In consultation with Blue Cross, the Secretary’s Health Care Finance Administration (“HCFA”), Atlanta Office, made the decision to suspend the Center’s payments on October 28.

The Center has submitted over $600,000 in claims to intermediary Blue Cross for services already rendered. Virtually all of these claims are being reviewed by Blue Cross’s Medicare Fraud Unit and additional documentation is being required from the Center. It is unlikely that this review process will be completed within the next couple of months.

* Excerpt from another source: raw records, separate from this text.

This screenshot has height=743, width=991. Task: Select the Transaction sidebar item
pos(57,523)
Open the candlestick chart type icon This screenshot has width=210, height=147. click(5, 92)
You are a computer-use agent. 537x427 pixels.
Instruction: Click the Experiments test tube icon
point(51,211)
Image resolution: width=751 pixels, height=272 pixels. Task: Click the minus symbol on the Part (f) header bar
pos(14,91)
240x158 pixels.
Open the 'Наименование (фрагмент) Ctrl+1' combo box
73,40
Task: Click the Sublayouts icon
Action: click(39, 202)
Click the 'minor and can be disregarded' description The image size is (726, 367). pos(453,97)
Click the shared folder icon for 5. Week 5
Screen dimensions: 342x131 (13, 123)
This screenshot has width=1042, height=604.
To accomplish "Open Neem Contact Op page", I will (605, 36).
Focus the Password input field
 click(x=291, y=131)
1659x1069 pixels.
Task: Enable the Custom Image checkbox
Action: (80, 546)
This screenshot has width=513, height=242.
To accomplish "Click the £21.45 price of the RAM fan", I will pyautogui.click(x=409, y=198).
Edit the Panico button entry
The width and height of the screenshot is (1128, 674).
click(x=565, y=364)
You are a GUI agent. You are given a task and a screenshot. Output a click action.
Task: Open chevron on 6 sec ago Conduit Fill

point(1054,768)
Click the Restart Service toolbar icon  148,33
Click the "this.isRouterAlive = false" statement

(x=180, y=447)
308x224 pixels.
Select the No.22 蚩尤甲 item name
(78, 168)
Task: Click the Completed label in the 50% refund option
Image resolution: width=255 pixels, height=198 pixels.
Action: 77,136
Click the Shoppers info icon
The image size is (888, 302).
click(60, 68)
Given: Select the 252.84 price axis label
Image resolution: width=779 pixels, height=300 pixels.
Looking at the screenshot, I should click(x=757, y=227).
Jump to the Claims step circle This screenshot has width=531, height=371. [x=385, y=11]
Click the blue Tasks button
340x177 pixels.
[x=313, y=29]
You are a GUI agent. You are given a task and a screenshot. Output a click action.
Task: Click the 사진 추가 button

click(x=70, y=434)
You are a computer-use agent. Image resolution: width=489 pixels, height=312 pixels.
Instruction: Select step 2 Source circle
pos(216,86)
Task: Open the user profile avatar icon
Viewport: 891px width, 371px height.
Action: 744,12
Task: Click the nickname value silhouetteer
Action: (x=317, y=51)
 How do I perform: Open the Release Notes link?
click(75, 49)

At the time of the hearing on the Center’s motions for preliminary relief, the affidavit for ' the search warrant remained sealed. The United States has now obtained the requisite court order unsealing the affidavit. The affidavit has been presented to the Court and presumably to counsel for the Center. Indubitably, the affidavit contains reliable information that the Center’s operations may involve fraud and/or willful misrepresentation.

II.

Under the applicable regulations, where an intermediary such as Blue Cross “... has reliable information that the circumstances giving rise to the need for a suspension of payments involves fraud or willful misrepresentation ... the intermediary ... may suspend payments without first notifying the provider or other supplier of an intention to suspend payments.” 42 C.F.R. § 405.371(b) (1993). Thus, all that the Center is entitled to is (1) a notice that in fact its payments have been suspended and (2) the reasons for the suspension.

The Court had some concern over whether the required suspension notice given by an intermediary must be in writing. That concern has been allayed although other sections of the regulations specify that certain suspension notices must be in writing. See, e.g., 42 C.F.R. §§ 1001.2001-2002 (1993). There is no such specification for a § 371(b) notice. The Center has been appropriately notified of the suspension of payments by Blue Cross.

While the reason for the suspension had not been sufficiently articulated to the Center as of the date of the hearing, its officials were told that the suspension was based on the FBI seizure. The- basis of the seizure was unknown to the Center until the affidavit was unsealed several days ago. Now the Center and the community know the contents of the affidavit, and those contents constitute legally valid reasons for the suspension.

In conclusion, the Center has received all of its procedural entitlements under the Medicare provider regulations.

III.

The Center has carried its burden of proving irreparable harm. The very probable result of the suspension of its payments will be the closing of the Center. The Center has also carried its burden of showing that the harm it will suffer by the denial of an injunction vastly outweighs the injury to be suffered by the Secretary if an injunction is granted. If these were the only factors to be considered, the preliminary relief would be granted. But the Center must prevail on each of the two other considerations.

As found and concluded earlier, the Center has not proved a substantial likelihood of prevailing on the merits of its claim that the suspension of reimbursement payments violates the applicable Medicare regulations.

On the one hand, the public interest is served by the continued operation of the only licensed psychiatric day hospital in the State. The Center serves a considerable number of *263mentally and emotionally disturbed Alabama citizens whose needs may otherwise go unmet. Based on the scanty evidence before the Court, the public has a definite need for precisely the kind of services which the Center, according to its Articles of Incorporation, was designed to provide.

On the other hand, while the Center is presumptively innocent of all criminal offenses, if it is subsequently proved that the Center has received Medicare payments to which it was not entitled, it is by no means clear that the Secretary will ever be able to recoup the overpayments or improper payments to the Center.

On balance, the Court concludes that the Center has not shown that the public interest will be served by the granting of preliminary injunctive relief.

For the reasons set forth herein, plaintiffs motions for preliminary injunctive relief shall be denied.